In his commitment to crafting clothes for everyone, Smith was an activist as much as a designer. “I think he participated in politics through how he lived and what he made,” says the dancer Bill T. Jones when reflecting on his collaborations with Smith, including Secret Pastures and Made in New York (both 1984). The recent embracing of politics and social justice issues by numerous mainstream brands vindicates Smith’s approach; contemporary CEOs see now that to succeed in the long run, and in a time when social media has amplified diverse voices, one must be welcoming, one must listen. The fashion mood has shifted toward inclusivity rather than elitism, engagement (albeit often performative) rather than lofty distance. Of course, many brands adopt the language of Smith, while retaining the old business model, the old values. Smith, on the other hand, was all in. He was a savvy businessman, but opportunism or cynicism was not his bag. WilliWear was built with commitment and compassion. As Forest Young argues, “affordability today is not nearly as exquisite, or sincere.” Neither is fashion’s version of openness or diversity.

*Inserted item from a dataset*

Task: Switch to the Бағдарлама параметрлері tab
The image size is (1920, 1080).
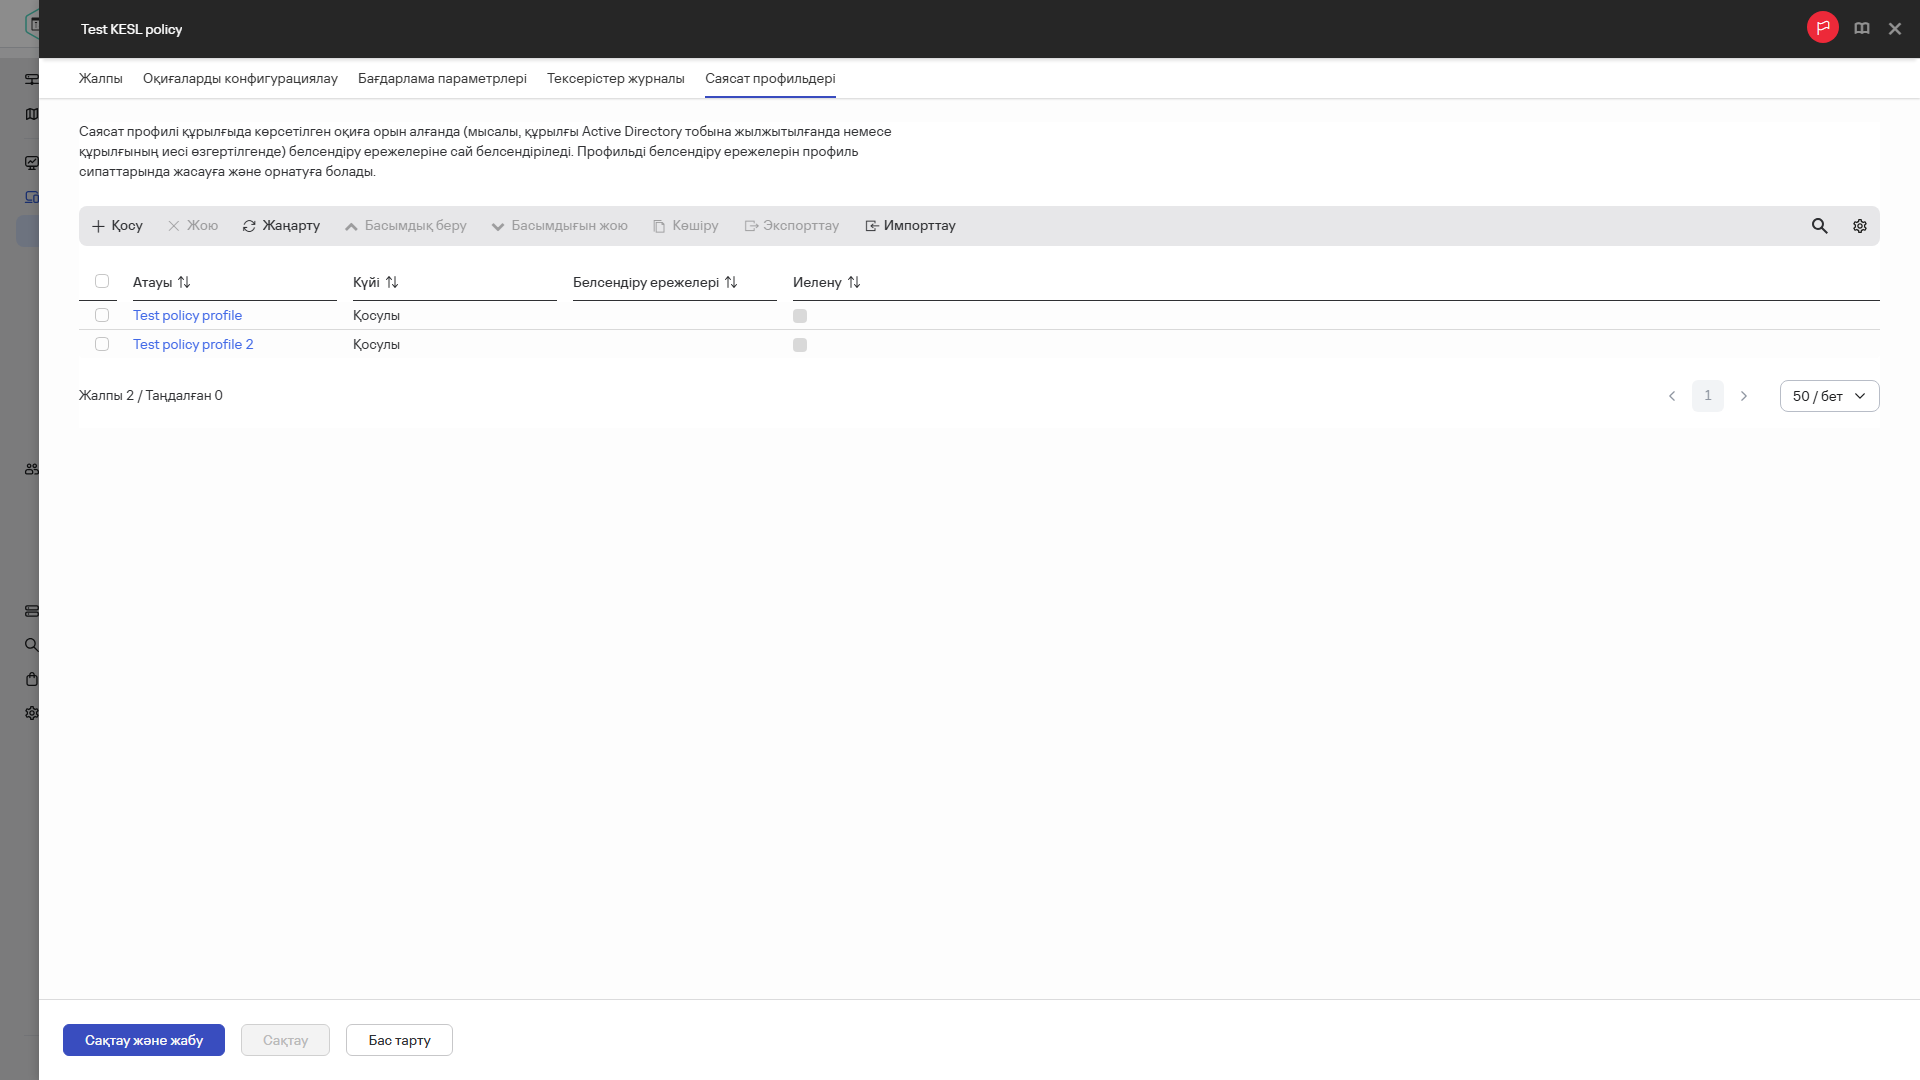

It’s tempting, because it’s easy, to say that Willi Smith’s work feels more relevant than ever, in part because of the current shifts in how we all get dressed—the supposed sweatpants revolution, the march of the cozy and relaxed—but also because of the widespread desires to spotlight Black makers, Black creatives, to use books and magazine pages and exhibition space to make up for past erasures. It’s tempting to do all this, because it’s obvious. But Willi Smith needs no hook, no justification to be interesting—he has always been relevant, his influence pulses through all that we have worn and consumed across the past five decades. He penetrated culture, infiltrated taste—“tainting the water,” as the artist Lisa Yuskavage puts it in the book. Yuskavage wore clothes made from WilliWear patterns as a youth, and her tribute is an unexpected addition, showing the breadth of Smith’s influences. Read it and then look closely, and you’ll notice that the clothing worn by the curvaceous figures in Yuskavage’s works often recalls WilliWear.
“One of Willi Smith’s quotes was ‘style over status,’” Yuskavage writes. “Growing up, I didn’t have status, but through his patterns, I had the ability to make myself look and feel good. Some of my clothes were Willi Smith, but probably some were people copying him, and I’m interested in that too, as a form of influence.” It’s an answer to those who would say that because his name isn’t better known, Willi Smith’s influence must have been, in the end, limited. Instead, his impact is immeasurable. “An exhibition and book like this is trying to reconstruct that,” Yuskavage adds. “It’s like pulling a very complex marionette that’s got twisted strings, up from a lying-down position.”
Willi Smith: Street Couture was presented by Cooper Hewitt, Smithsonian Design Museum, New York, in 2020. The accompanying catalogue was copublished by Cooper Hewitt and Rizzoli Electa.